Jerry's next sneaky act: exasperated, Tom finally goes for the water hose.  So what does Jerry do?  Why, he hooks up the hose to the spigot on the giant barrel of tar, of course!  What home in post-WWII was complete without it?  You know, for all your roof-related emergencies!  Really keeps the ol' rainwater out.  And so, the pup ends up with nine plops of tar upon its body.  Its eyes are okay, of course, as it opens its eyes after the barrage is over.  Tom ends up with only one plop of tar on his face.  Cue the dad bulldog!
Acting quickly, Tom quickly feathers the tarred pup, puts a glove on its head and a clothespin on its nose and pretends that it's a baby chicken.  "WHERE'S MY BOY?" Butch / Spike asks Tom.  Tom plays dumb.  The ruse works... except that the disguised pup makes some teeny tiny barking noises.  Tom is forced to double down on the ruse and makes the clucking noises himself, and moves the tarred and feathered pup around as though it were pecking at corn on the ground.  The chopless bulldog dad walks away satisfied.  Alas, it's a temporary reprieve, as the bulldog pup removes its clothespin and takes a nice big bite on the cat's tail.  I don't know why Tom would scream at that, after all the times that Jerry has tied Tom's tail to things, usually trucks that are about to take off.
Needles to say, that's all the proof the bulldog dad needs, and off the chase goes.

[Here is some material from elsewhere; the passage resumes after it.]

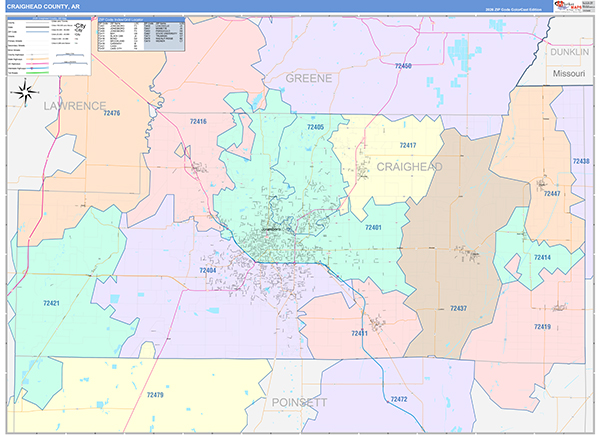Select ZIP code 72472 label
This screenshot has height=435, width=600.
[x=399, y=399]
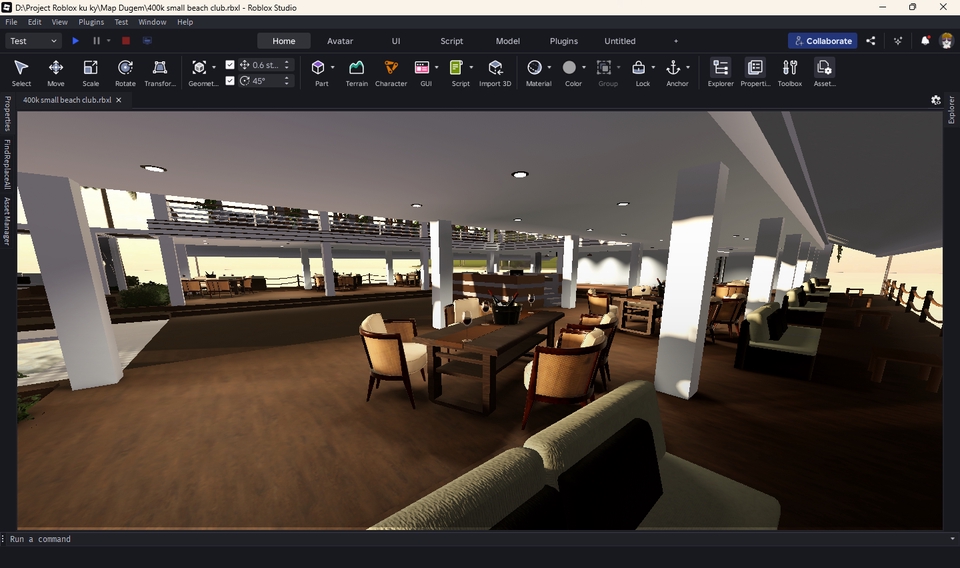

Tom makes his way over to the washing machine and prepares to put the inked and painted and tarred and feathered and generally be-chickened bulldog pup within to clean it up... but alas, it's too late.  Bulldog dad's already there, watching what's going on.  Tom hands over the pup, but it's a Brest-Litovsk type move.  There will be World War II anyway.  The inked, painted, tarred, feathered, generally be-chickened pup sneezes, and all bets are off.  Bulldog dad puts the cat into the washing machine with extra soap, and we're all treated to a little glimpse of the real Cat Hell: being trapped in a washing machine, bumping around, soap and water everywhere.  And this is one of those special deluxe models for the homemaker with a glass front, so you can see your clothes getting washed!  You know, for all those "show-me" types in Missouri.  State motto, after all!  The mouse joins in on the fun, of course.  These dogs never seem to get mad at that little bastard of a mouse.